> Document excerpt

------------------------------------------------

Topeka A judge blocked a state regulation Thursday that would have prevented most doctors from injecting chemicals into their patients to melt body fat.
The State Board of Healing Arts, which regulates doctors, approved the regulation last month, and it was supposed to take effect today. Kansas is the first state to attempt to regulate such treatments.
But the board's action prompted a lawsuit in Shawnee County District Court by Fig, a St. Louis company that operates 15 clinics in seven states, including one in Overland Park.
The board's regulation would have prohibited doctors from injecting the chemicals unless they were participating in a clinical trial. Such a trial would impose additional rules, screen potential patients and reduce or even eliminate the payment to the doctor.
"There is nothing in the agency record to explain the board's rationale," Judge David Bruns wrote in his 15-page pretrial order.

------------------------------------------------

> Exercises
[1] Translate this sentence from the news report on the Kansas fat-injection rule into Spanish: "Kansas is the first state to attempt to regulate such treatments."
[2] Write the next few sentences of the news report on the blocked Kansas fat-injection rule, picking up after its last sentence.

[Saved data entries]
------------------------------------------------

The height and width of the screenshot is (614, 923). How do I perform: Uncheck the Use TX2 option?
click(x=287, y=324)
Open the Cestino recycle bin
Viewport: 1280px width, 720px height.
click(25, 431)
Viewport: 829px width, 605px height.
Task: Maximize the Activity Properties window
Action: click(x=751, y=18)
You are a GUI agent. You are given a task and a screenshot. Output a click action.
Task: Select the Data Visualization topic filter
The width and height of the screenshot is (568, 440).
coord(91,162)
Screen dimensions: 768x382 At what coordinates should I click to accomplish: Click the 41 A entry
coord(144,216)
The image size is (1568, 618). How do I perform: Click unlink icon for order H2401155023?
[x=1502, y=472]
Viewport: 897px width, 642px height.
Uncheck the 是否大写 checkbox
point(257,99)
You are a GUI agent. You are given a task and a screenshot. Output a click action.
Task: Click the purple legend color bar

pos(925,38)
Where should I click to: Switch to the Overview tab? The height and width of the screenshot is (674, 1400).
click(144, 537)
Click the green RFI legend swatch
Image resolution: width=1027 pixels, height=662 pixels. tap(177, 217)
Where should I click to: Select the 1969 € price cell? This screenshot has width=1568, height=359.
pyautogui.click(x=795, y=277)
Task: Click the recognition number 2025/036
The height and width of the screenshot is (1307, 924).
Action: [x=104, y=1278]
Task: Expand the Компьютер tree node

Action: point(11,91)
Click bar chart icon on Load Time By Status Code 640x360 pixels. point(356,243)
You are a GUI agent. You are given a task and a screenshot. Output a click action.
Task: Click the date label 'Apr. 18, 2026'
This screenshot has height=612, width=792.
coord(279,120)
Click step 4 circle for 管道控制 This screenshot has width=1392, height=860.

------------------------------------------------

> Answers per task
[1] Kansas es el primer estado que intenta regular este tipo de tratamientos.

[2]
Fig provides a treatment known as Lipodissolve. Its officials said the board's regulation would have forced it to close the Overland Park clinic and refund up to $12 million to patients who couldn't finish their treatments. The company also said patients would be forced to consider other, riskier treatments, such as liposuction or abdominal surgery.
Tom Lemon, a Topeka attorney representing Fig, called the order "the right result," adding, "We're pleased with the work the court did to analyze a very complicated issue and very complicated facts in a short period of time."
The board argued it was trying to protect consumers from potential health problems caused by an unproven drug. The federal Food and Drug Administration has not approved Lipodissolve's key combination of chemicals.